#### PROBLEM REQUIREMENTS
Only one stretch of the data below is wanted: the lines starting at the one with "Click Xiao ESP32S3 Board Check thumbnail" and ending at the one with "Given: Click the line point at 21/10/2024", both included, given again exactly.

(Items from a data source)
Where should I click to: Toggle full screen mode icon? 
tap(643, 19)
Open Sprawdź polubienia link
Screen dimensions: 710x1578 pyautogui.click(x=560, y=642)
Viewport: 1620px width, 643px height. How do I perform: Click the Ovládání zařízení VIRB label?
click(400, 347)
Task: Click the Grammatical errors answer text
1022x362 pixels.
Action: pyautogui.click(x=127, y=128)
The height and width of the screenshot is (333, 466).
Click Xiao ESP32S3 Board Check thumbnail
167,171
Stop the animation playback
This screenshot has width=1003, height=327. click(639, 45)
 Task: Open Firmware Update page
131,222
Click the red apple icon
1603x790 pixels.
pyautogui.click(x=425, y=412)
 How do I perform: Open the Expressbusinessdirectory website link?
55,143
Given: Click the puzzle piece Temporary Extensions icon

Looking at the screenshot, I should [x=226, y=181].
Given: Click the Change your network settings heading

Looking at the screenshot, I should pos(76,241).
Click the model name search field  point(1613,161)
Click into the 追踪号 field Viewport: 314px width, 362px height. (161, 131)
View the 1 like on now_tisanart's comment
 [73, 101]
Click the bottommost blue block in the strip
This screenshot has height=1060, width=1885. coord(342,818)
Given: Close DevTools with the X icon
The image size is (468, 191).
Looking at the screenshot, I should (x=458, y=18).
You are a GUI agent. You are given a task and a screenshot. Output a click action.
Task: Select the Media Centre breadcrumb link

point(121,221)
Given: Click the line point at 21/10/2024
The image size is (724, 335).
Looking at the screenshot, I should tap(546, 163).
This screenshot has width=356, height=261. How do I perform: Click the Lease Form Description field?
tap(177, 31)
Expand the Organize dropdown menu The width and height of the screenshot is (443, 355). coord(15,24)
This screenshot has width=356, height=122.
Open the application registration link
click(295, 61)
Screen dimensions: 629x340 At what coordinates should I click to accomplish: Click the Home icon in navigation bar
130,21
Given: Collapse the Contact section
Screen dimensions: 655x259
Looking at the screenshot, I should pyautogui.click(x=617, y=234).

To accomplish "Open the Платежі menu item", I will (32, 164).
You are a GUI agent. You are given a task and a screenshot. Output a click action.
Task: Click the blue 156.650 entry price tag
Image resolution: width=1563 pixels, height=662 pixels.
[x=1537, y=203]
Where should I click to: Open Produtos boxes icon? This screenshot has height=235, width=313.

#### RESPONSE FOR THIS EXERCISE
Click Xiao ESP32S3 Board Check thumbnail
167,171
Stop the animation playback
This screenshot has width=1003, height=327. click(639, 45)
 Task: Open Firmware Update page
131,222
Click the red apple icon
1603x790 pixels.
pyautogui.click(x=425, y=412)
 How do I perform: Open the Expressbusinessdirectory website link?
55,143
Given: Click the puzzle piece Temporary Extensions icon

Looking at the screenshot, I should [x=226, y=181].
Given: Click the Change your network settings heading

Looking at the screenshot, I should pos(76,241).
Click the model name search field  point(1613,161)
Click into the 追踪号 field Viewport: 314px width, 362px height. (161, 131)
View the 1 like on now_tisanart's comment
 [73, 101]
Click the bottommost blue block in the strip
This screenshot has height=1060, width=1885. coord(342,818)
Given: Close DevTools with the X icon
The image size is (468, 191).
Looking at the screenshot, I should (x=458, y=18).
You are a GUI agent. You are given a task and a screenshot. Output a click action.
Task: Select the Media Centre breadcrumb link

point(121,221)
Given: Click the line point at 21/10/2024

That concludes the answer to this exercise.